Pigs in the troughs of power: It's looking likely that Plaid Cymru will be propping up the cuts and privatisation LibDems at County Hall. (Though Rodney Berman may choose the Tories as his coalition partner of choice). In due time, the electorate may be informed of the result of these backroom deals between the different capitalist parties. 

According to the Echo, the terms of the LibDem/Plaid deal are based on LibDems meeting Plaid's _demands all related to West Cardiff _such as keeping Cantonian High School open (ie. Plaid's condition for a coalition are not demanding ending ALL school closures in Cardiff, just one in the area where most of their voters live). It seems the nationalists are concerned, not  with articulating any vision for the City of Cardiff, as a whole, to opposethe increased corporate takeover of the city, but rather with brokering a side-deal with the LibDems over their turf in West Cardiff. 

The collapse of politics can only be bad for working class representation. We see the LibDems attack Labour over post office closures. But the LibDems are closing schools. We see Plaid in Cardiff attack the LibDems over closing schools, but Plaid in Gwynedd have been attempting the biggest school closure programme in Wales. 
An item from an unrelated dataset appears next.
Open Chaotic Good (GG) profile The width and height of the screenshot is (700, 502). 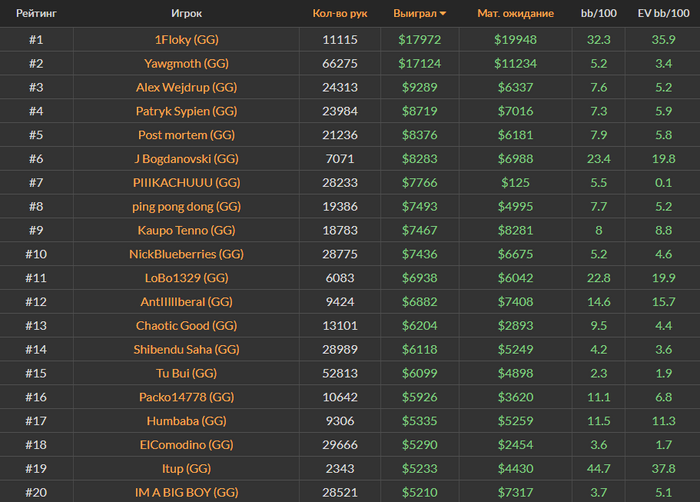187,325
And in the event of a Tory government after the next general election, Adam Price MP has said he would be happy to prop them up, if it was in the "interests of Wales".
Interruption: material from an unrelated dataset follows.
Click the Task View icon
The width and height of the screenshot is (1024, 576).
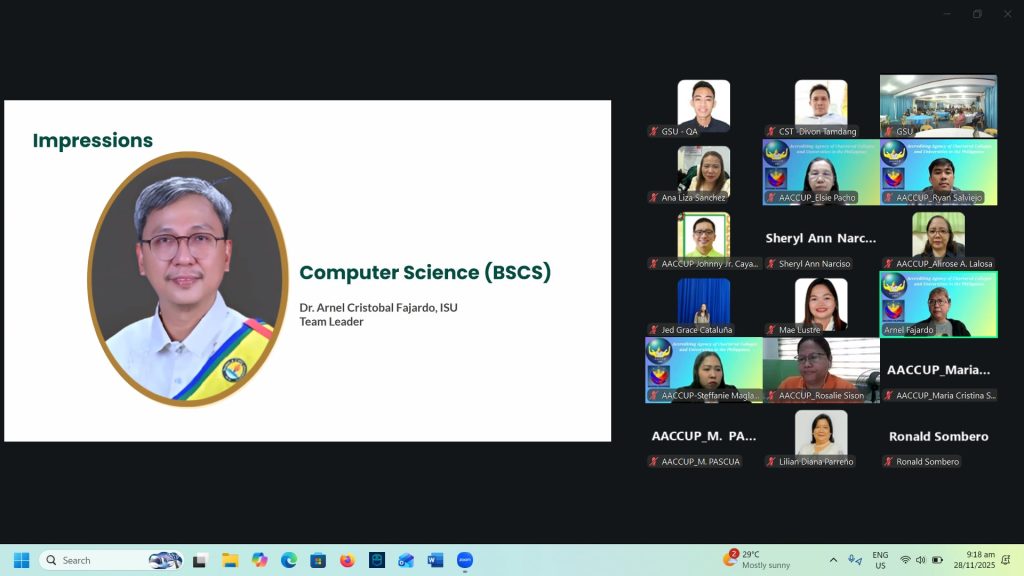(x=200, y=560)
What can one say of the mainstream parties: Each is as bad as the other. Each is worse than the other.

The question is: How do we cut across the grain of the mainstream political establishment with an alternative movement to mobilise those at the base of society against the corporate takeover of society?


----------



## llantwit (May 12, 2008)

Udo Erasmus said:


> The question is: How do we cut across the grain of the mainstream political establishment with an alternative movement to mobilise those at the base of society against the corporate takeover of society?


You've changed yer tune haven't you?
The question not so long ago was how can we mobilise enough voters for a reformist leftist party in coalition with a bunch of religious types to scramble together a couple of councillors and maybe hold onto an increasingly bonkers sounding MP?


----------



## Udo Erasmus (May 12, 2008)

llantwit said:


> You've changed yer tune haven't you?
> The question not so long ago was how can we mobilise enough voters for a reformist leftist party in coalition with a bunch of religious types to scramble together a couple of councillors and maybe hold onto an increasingly bonkers sounding MP?



No, wrong on all counts. I always saw standing in elections as a _tactic_ in a wider struggle, our elected representatives were intended to use their office to support these struggles and make propaganda against the system. It would be incorrect to characterise the kind of coalition that we were interested in building as reformist, it was rather a coalition between reformists, radicals and revolutionaries in which the question of reform/revolution was left open - evidently such a coalition is inherrently unstable. My belief has never been that getting politicians elected was a route to change, our aim was always to build grassroots movements.

Personally, I support standing socialist candidates in elections in some circumstances, because otherwise you leave the field open to the neoliberal parties. Such electoral work - if it doesn't get caught in the trap of electoralism - can be part of the the process of building an alternative movement to mobilise those at the base of society against the corporate takeover of society.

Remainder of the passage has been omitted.